_Written task_
Please duplicate everything from the line containing "Describe the element" down to the line containing "x-tick-label: 200 is", leaving out the pictures.

_Supplied information_
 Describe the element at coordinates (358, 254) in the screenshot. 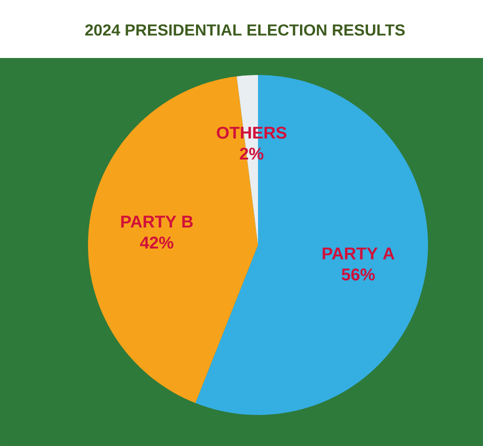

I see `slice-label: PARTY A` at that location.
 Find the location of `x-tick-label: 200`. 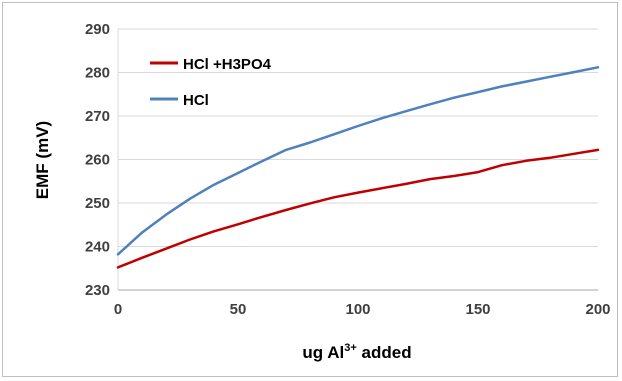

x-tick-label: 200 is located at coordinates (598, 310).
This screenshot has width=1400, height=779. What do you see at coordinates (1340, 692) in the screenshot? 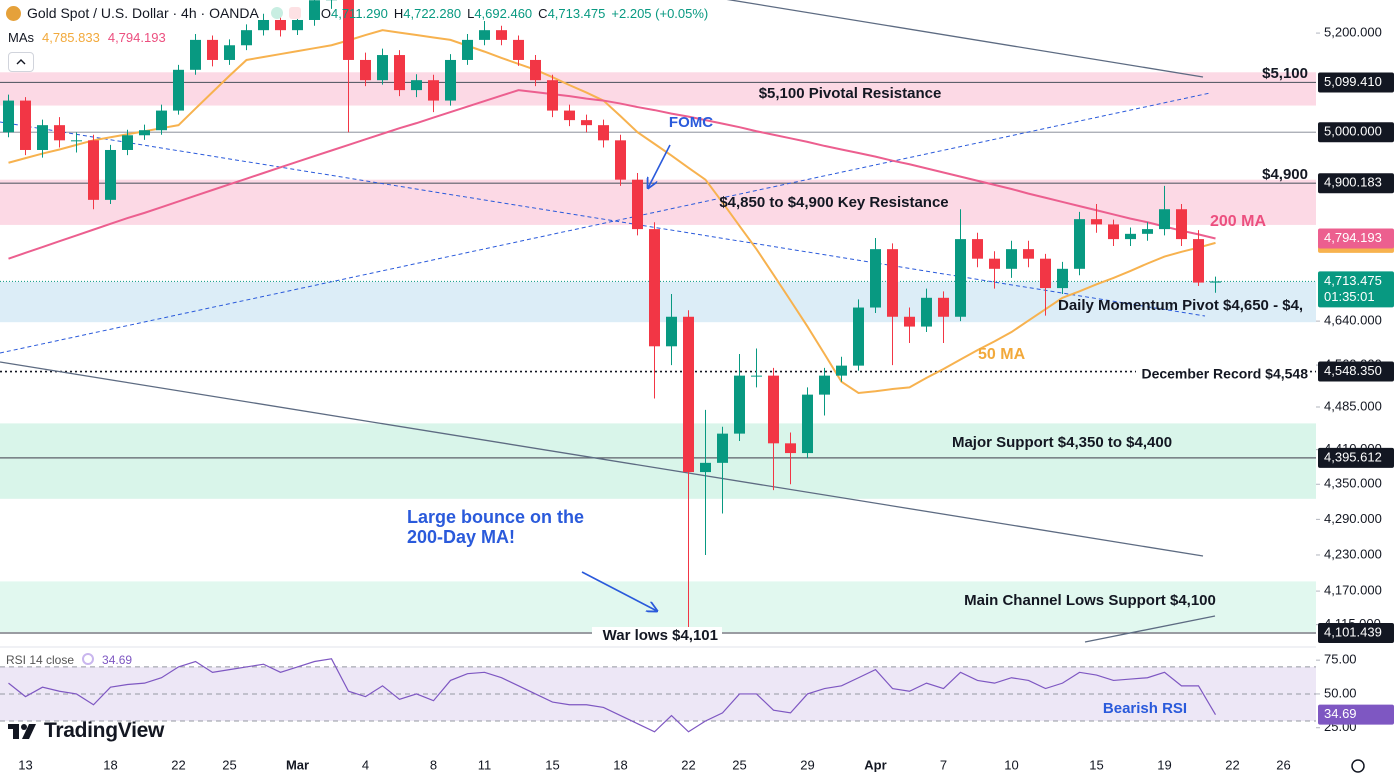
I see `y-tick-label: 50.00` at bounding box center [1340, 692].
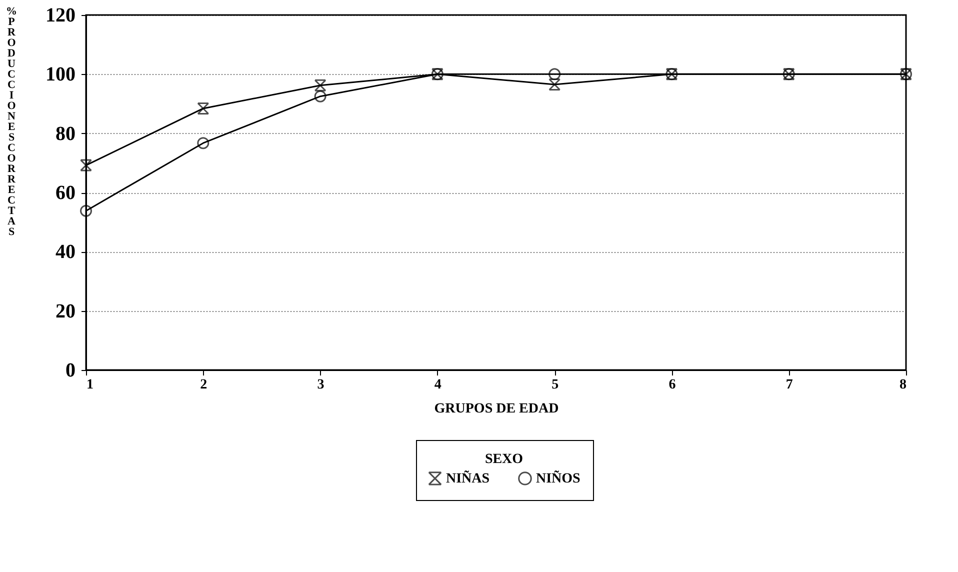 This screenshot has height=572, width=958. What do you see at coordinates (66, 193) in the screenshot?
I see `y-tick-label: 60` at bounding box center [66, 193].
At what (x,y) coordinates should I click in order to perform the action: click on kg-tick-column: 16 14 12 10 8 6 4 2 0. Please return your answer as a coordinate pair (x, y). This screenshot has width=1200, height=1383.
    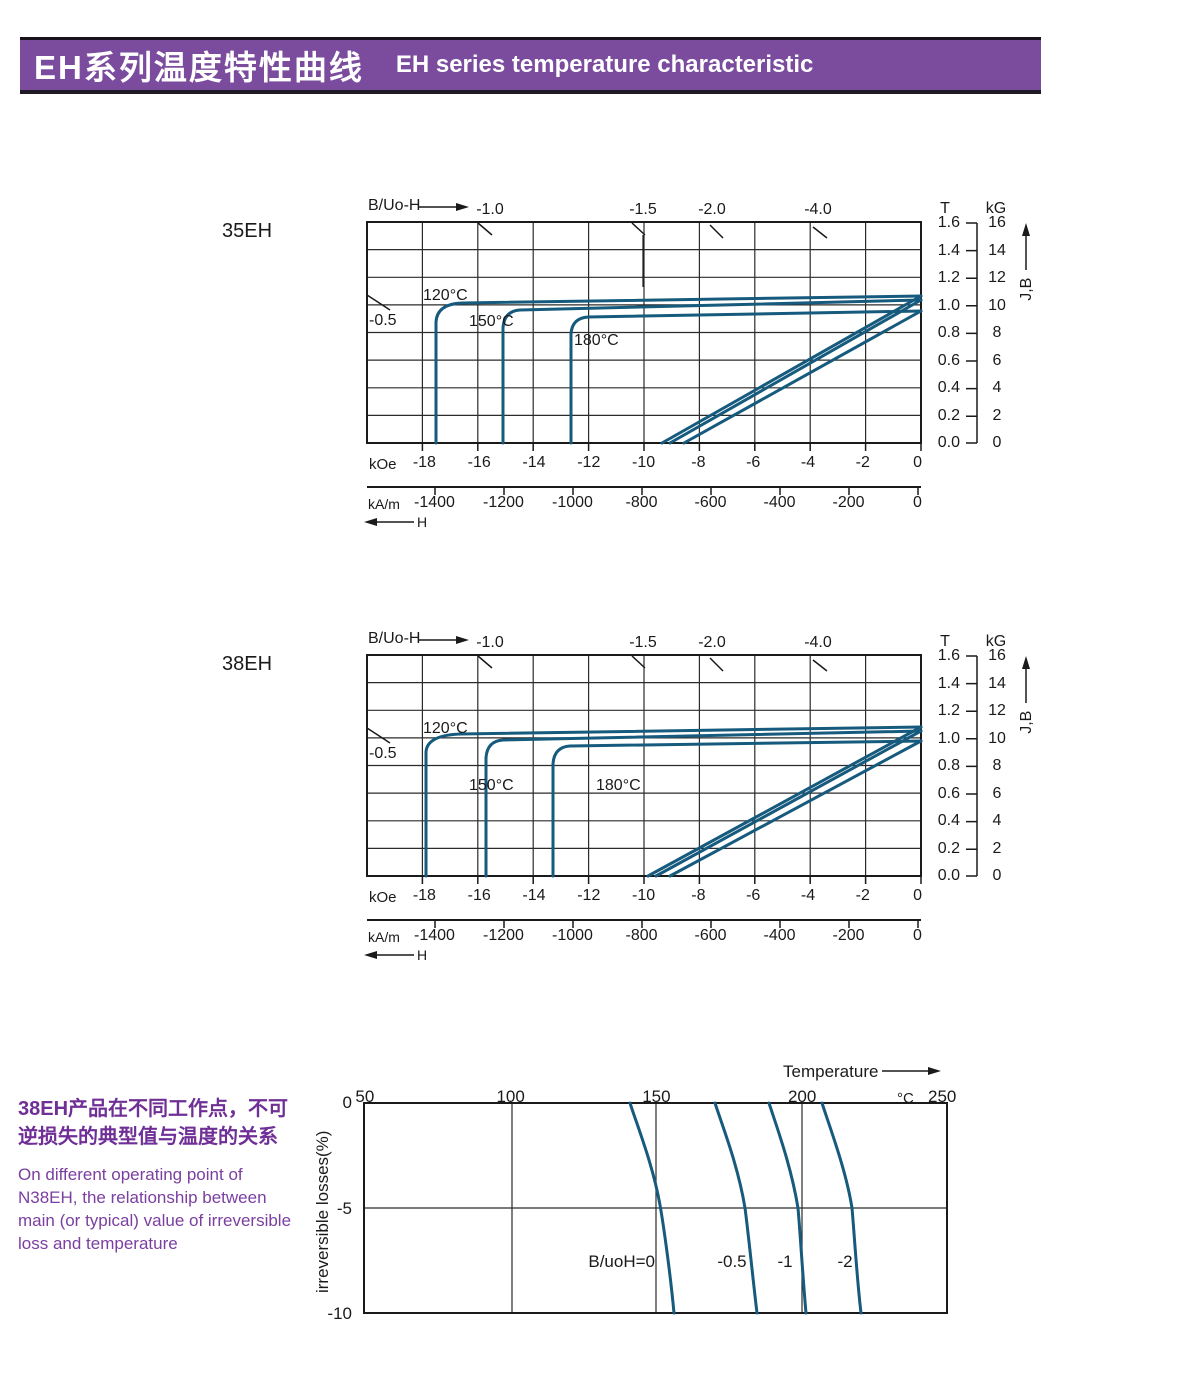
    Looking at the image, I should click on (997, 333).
* * *
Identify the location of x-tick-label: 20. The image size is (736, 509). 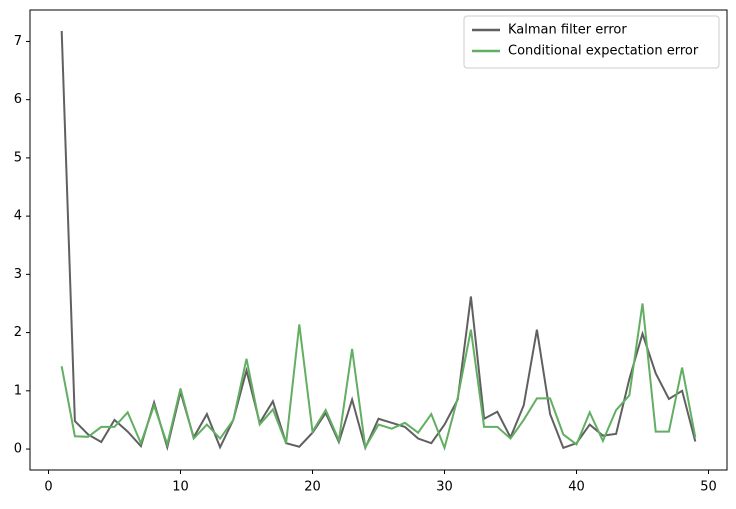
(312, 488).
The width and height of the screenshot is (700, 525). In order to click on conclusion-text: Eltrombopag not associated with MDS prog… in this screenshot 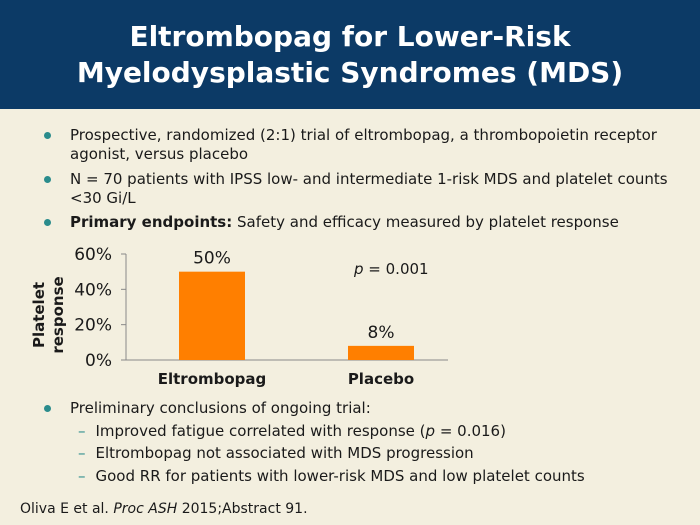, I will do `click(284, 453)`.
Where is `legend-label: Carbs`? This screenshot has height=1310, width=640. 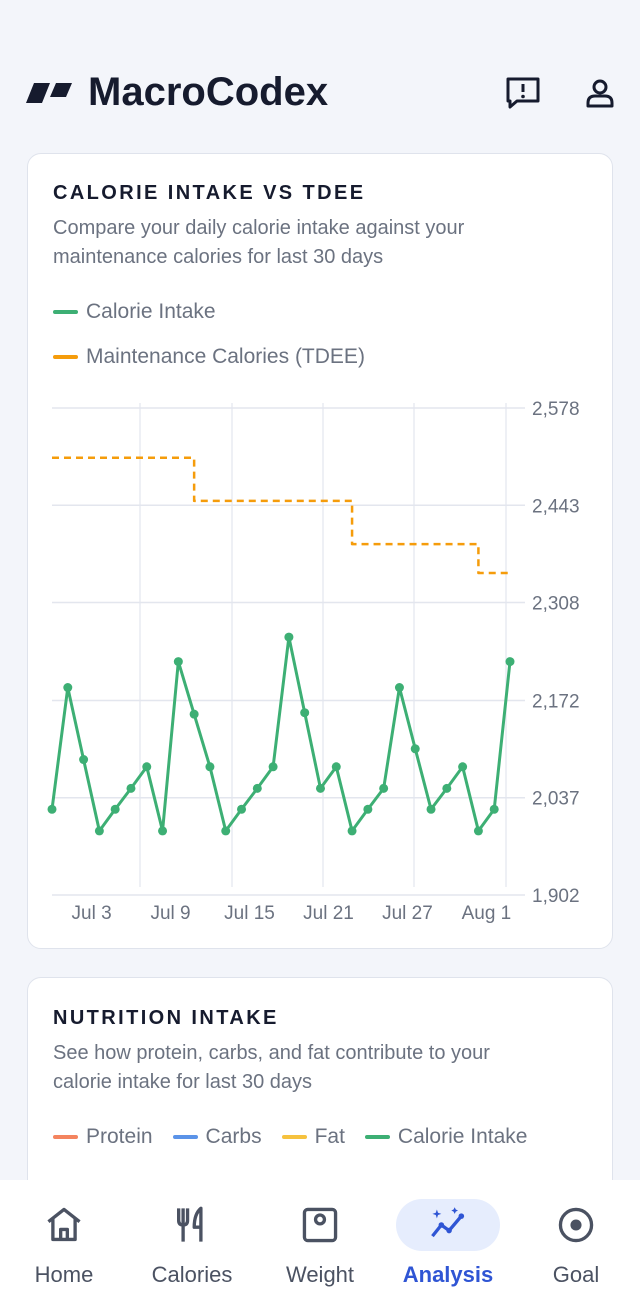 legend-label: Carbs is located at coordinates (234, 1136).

_Answer to the exercise_
 Describe the element at coordinates (358, 254) in the screenshot. 

I see `slice-label: PARTY A` at that location.
 Find the location of `x-tick-label: 200`. 

x-tick-label: 200 is located at coordinates (598, 310).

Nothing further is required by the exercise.